■ **Source extract**
Data Engineering Weekly #47

Weekly Data Engineering Newsletter

Welcome to the 47th edition of the data engineering newsletter. This week's release is a new set of articles that focus on Erik Bernhardsson's building a data team, Jamie Brandon's Against SQL, Benn Stancil's self-serve is a feeling, Saxo Bank's enabling data discovery, OpenLineage's backfilling Airflow DAGs using Marquez, Shopify's tuning Trino queries, DoorDash's modularize the recommendation engine, Uber's tuning ML models, FinancialTimes' learning from rapid experiments, and OLAP != OLAP Cubes.

Erik Bernhardsson: Building a data team at a mid-stage startup - a short story

The blog is possibly one of the best narrations highlighting the real-world complexity of data engineering. The blog is walking through various stages of data team as an organization grows and can be a catalyst to bring data-driven culture.

Jamie Brandon: Against SQL

SQL is the lingua franca for databases, but how does this stand with other general-purpose languages? The author takes a fresh perspective on SQL, discussing some of the shortcomings and discuss the possibility of what is after SQL looks.

Benn Stancil: Self-serve is a feeling

Every organization loves to talk about self-serve analytics, but the definition of self-serve after vague. Is it a bot answering all business questions that is self-serving? The author narrates all aspects of self-serving and emphasizes the importance of chase the self-serve experience that makes the data team and the data consumers feel most at home.

■ **Extracted data**
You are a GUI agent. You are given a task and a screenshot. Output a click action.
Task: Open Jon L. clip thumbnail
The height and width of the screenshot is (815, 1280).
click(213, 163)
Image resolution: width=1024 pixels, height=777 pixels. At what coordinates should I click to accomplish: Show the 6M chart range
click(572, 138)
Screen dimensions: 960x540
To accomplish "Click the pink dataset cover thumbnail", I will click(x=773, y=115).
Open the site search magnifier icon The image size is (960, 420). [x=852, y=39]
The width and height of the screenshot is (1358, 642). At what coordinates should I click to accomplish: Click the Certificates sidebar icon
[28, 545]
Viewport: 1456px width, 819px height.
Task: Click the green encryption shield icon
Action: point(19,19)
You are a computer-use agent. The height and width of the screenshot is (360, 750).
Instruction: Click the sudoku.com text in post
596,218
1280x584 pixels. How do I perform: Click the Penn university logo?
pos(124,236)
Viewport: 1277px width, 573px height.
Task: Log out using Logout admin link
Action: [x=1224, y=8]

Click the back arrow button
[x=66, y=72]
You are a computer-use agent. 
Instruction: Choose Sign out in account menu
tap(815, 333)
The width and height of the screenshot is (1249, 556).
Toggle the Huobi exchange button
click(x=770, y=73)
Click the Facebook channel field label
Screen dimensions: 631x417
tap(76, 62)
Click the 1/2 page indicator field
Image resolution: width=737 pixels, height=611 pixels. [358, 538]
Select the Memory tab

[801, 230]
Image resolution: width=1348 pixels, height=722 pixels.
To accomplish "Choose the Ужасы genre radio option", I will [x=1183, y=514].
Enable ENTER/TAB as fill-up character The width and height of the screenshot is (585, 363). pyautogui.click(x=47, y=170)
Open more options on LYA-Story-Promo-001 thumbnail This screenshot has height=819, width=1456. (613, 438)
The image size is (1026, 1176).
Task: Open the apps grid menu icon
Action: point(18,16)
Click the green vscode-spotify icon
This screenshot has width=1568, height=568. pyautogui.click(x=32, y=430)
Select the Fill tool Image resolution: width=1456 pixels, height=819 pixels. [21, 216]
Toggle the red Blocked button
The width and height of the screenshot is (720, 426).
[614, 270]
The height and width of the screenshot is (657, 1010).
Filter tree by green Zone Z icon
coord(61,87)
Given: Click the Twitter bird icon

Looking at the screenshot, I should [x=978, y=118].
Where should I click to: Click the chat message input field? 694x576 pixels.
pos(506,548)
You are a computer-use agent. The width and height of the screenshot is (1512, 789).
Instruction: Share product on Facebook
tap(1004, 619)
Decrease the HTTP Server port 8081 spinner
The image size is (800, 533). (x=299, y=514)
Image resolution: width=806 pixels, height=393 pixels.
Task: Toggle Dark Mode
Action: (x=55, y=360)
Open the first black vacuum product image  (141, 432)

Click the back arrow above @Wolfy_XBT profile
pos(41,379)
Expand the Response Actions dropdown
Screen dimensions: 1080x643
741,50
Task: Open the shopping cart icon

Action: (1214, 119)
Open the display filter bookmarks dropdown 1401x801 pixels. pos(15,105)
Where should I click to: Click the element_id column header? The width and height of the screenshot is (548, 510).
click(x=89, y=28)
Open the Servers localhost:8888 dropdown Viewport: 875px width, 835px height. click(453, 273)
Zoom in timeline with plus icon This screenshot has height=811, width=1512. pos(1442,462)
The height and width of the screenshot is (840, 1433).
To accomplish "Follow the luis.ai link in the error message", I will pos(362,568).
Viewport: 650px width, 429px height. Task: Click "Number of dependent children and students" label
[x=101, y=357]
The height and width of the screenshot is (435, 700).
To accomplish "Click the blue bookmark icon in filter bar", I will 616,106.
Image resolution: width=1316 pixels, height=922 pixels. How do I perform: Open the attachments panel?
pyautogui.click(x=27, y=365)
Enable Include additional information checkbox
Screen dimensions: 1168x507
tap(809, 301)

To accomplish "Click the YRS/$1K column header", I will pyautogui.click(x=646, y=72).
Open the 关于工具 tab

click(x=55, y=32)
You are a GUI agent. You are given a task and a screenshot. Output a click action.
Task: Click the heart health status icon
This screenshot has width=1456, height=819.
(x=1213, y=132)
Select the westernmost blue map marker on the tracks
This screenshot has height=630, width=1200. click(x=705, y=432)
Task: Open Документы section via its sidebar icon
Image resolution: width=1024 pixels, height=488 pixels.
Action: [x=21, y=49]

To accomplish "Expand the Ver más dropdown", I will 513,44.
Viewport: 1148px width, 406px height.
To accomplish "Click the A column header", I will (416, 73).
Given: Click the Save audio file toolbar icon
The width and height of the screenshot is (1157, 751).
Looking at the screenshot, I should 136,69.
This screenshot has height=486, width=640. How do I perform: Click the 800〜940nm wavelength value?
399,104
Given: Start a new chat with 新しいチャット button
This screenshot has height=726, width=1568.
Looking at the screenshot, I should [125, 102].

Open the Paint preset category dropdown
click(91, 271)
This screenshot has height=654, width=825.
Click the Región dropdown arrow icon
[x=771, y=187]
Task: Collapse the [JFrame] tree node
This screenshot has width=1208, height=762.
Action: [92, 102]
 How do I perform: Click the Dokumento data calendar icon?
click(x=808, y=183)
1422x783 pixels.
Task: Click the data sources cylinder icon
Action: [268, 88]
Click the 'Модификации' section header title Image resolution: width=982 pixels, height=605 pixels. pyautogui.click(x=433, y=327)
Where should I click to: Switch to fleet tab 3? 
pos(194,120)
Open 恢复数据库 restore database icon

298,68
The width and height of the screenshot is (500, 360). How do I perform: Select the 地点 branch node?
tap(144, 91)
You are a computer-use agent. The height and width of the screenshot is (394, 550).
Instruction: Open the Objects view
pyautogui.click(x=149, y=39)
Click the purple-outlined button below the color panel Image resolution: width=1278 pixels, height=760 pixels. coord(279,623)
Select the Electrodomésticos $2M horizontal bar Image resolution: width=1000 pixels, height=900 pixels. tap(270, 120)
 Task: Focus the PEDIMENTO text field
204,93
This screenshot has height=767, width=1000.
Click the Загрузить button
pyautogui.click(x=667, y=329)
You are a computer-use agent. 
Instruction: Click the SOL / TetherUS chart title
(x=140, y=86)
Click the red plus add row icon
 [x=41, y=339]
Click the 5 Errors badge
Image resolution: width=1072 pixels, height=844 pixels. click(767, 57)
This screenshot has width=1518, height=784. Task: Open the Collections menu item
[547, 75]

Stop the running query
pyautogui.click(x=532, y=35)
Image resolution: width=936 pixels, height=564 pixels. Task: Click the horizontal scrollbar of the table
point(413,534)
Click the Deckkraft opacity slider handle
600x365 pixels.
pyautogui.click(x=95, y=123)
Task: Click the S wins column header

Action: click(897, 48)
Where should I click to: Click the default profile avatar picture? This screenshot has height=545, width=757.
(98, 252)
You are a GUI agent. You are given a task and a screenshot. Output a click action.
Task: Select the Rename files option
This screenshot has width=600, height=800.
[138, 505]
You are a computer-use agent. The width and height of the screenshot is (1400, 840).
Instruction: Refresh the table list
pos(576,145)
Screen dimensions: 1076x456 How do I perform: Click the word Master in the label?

■ **Things to do**
1) Answer these questions about the newsletter excerpt.
(a) Which edition of the newsletter is this?
(b) Who wrote "Against SQL"?
(c) Which company's article deals with tuning Trino queries?
2) Reproduce the stretch of the newsletter excerpt from "Data Engineering Weekly" through "bring data-driven culture.".
3) Decide whether each statement agrees with the newsletter excerpt. Answer yes or no, and quote the words that decide it.
(a) The newsletter includes an article from Uber about tuning ML models.
(b) Erik Bernhardsson's story concerns building a data team at a large enterprise.
(c) The summary of "Against SQL" calls SQL the lingua franca for databases.
Base every response on the newsletter excerpt alone.

■ **Answers to the exercise**
1)
(a) The 47th edition.
(b) Jamie Brandon.
(c) Shopify.

2)
Data Engineering Weekly #47

Weekly Data Engineering Newsletter

Welcome to the 47th edition of the data engineering newsletter. This week's release is a new set of articles that focus on Erik Bernhardsson's building a data team, Jamie Brandon's Against SQL, Benn Stancil's self-serve is a feeling, Saxo Bank's enabling data discovery, OpenLineage's backfilling Airflow DAGs using Marquez, Shopify's tuning Trino queries, DoorDash's modularize the recommendation engine, Uber's tuning ML models, FinancialTimes' learning from rapid experiments, and OLAP != OLAP Cubes.

Erik Bernhardsson: Building a data team at a mid-stage startup - a short story

The blog is possibly one of the best narrations highlighting the real-world complexity of data engineering. The blog is walking through various stages of data team as an organization grows and can be a catalyst to bring data-driven culture.

3)
(a) Yes: "Uber's tuning ML models"
(b) No: "Building a data team at a mid-stage startup - a short story"
(c) Yes: "SQL is the lingua franca for databases"